Yap, kekurangan yang dimaksud di sini adalah sebenarnya sebagai suatu poin yang paling menjadi minat dan bakat dalam hidupmu. Kekurangan yang ketika diperbaiki akan mendukung kualifikasi dirimu sendiri dan menunjang untuk mewujudkan apa yang menjadi tujuan dalam hidupmu.

Saya sendiri menyadari poin tertinggal ini. Bila kilas balik pada saat saya masih mengenyam pendidikan tingkat sekolah hingga bangku kuliah saat ini maka pola tertinggal dan berlari saya terlihat.

Pada saat saya masih belajar di Sekolah Dasar (SD), saya cenderung murid yang belajar ke sekolah karena kesadaran bahwa sekolah itu wajib dan maka dari itu saya perlu ke sekolah sama halnya dengan teman-teman yang lain.

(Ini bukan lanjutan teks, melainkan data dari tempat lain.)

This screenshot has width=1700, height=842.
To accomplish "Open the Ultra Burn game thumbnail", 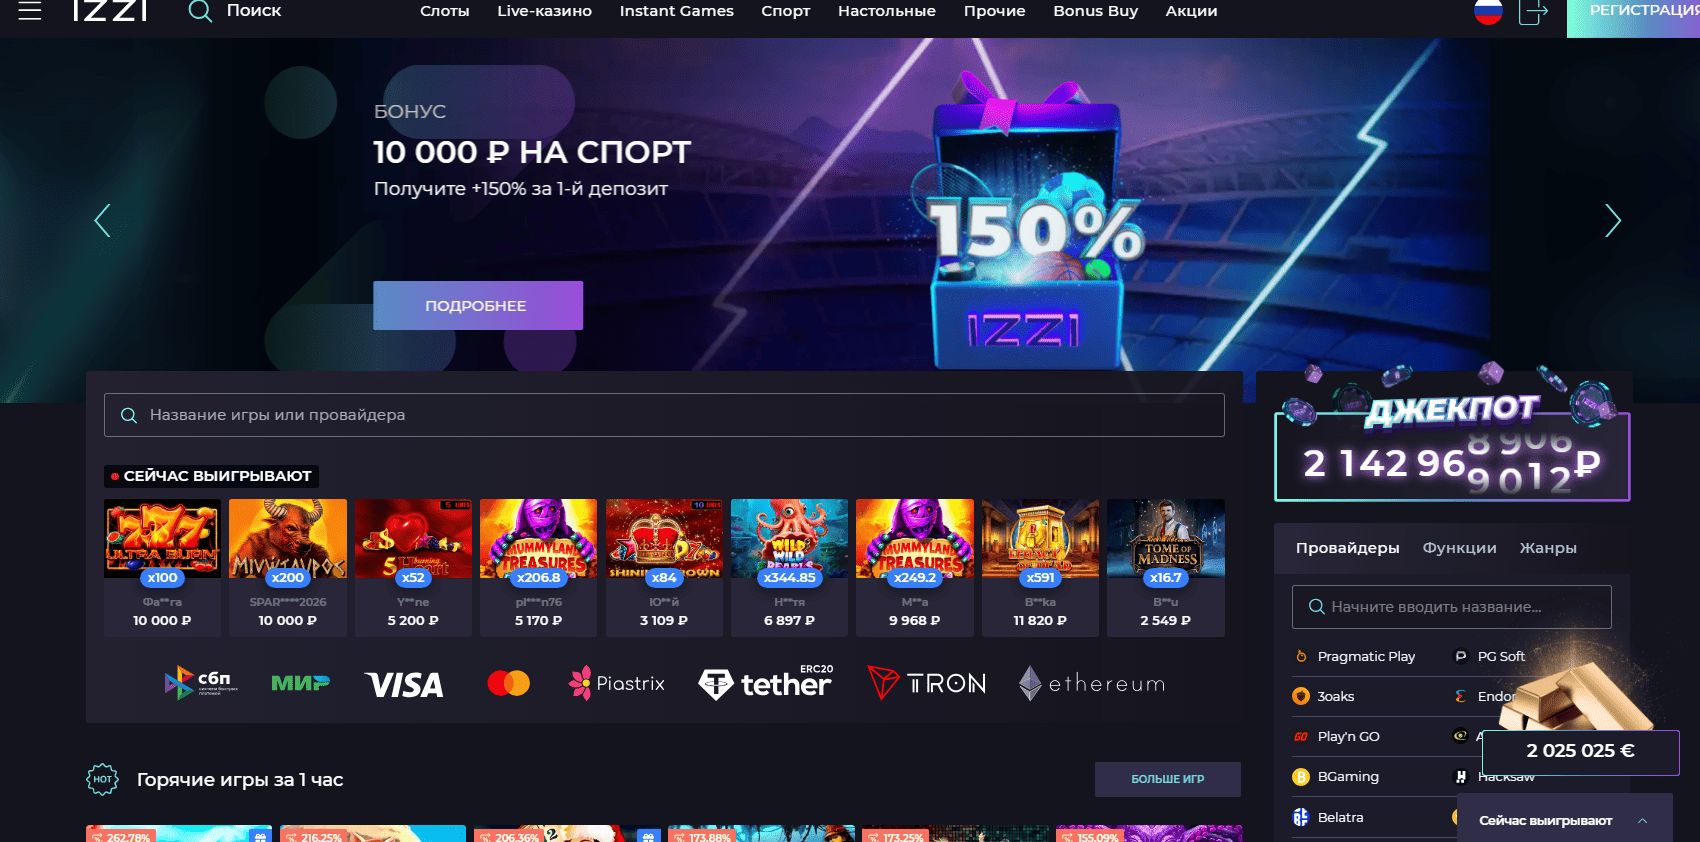I will click(162, 538).
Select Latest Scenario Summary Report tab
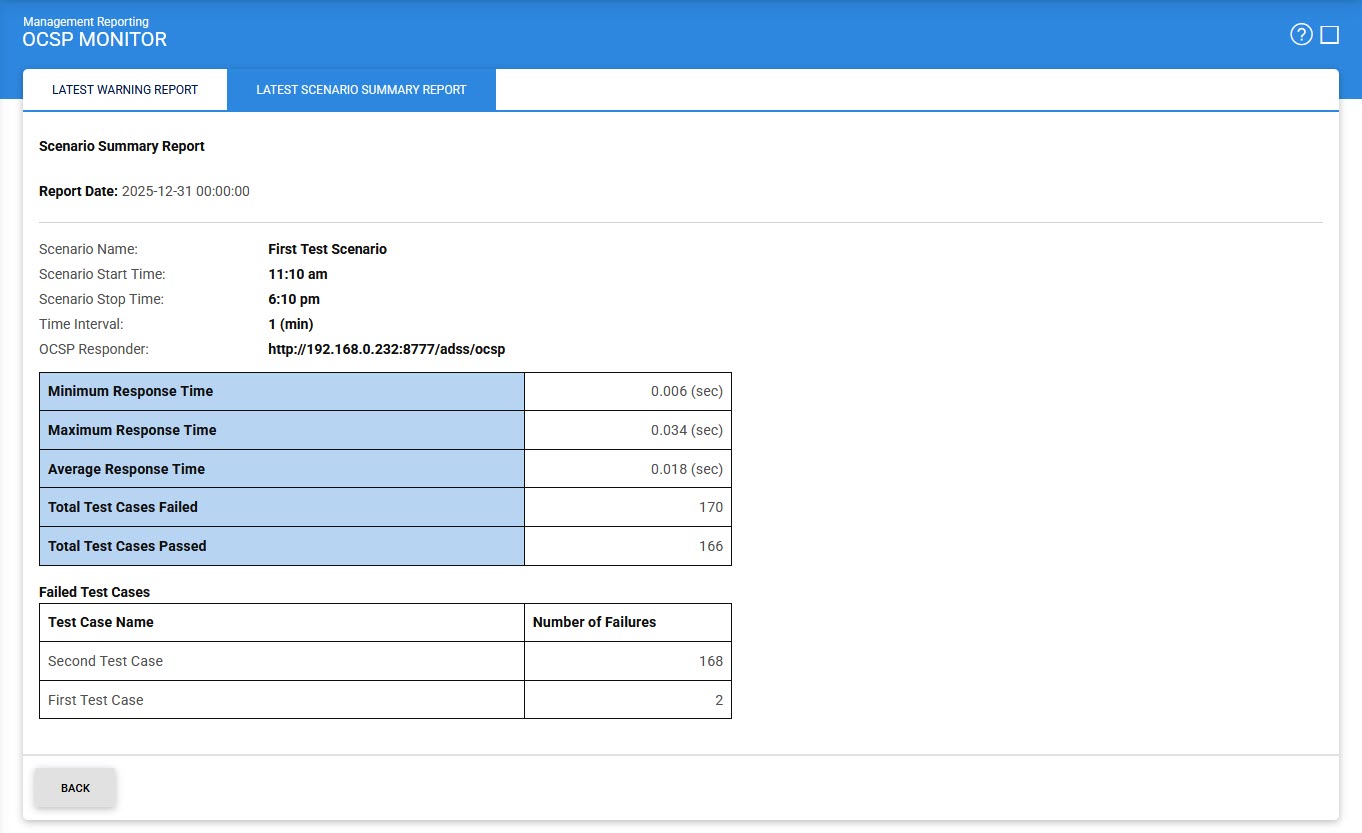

Selebihnya saya sangat menyukai menyukai olahraga lebih dari belajar akademik di kelas. Di kelas bila sedang mata pelajaran olahraga, saya hampir selalu jadi yang terbaik. Misalnya saat tes lari, di antara teman-teman perempuan saya paling cepat atau saat bermain bola voli dan nomor atletik lainnya.

Hal ini pun berlanjut saat menempuh jenjang Sekolah Menengah Pertama (SMP). Saya belum menyadari hakikat belajar ke sekolah seperti apa. Saya masih menyukai olahraga di atas segalanya. Saya bersekolah di sekolah yang terhitung biasa saja.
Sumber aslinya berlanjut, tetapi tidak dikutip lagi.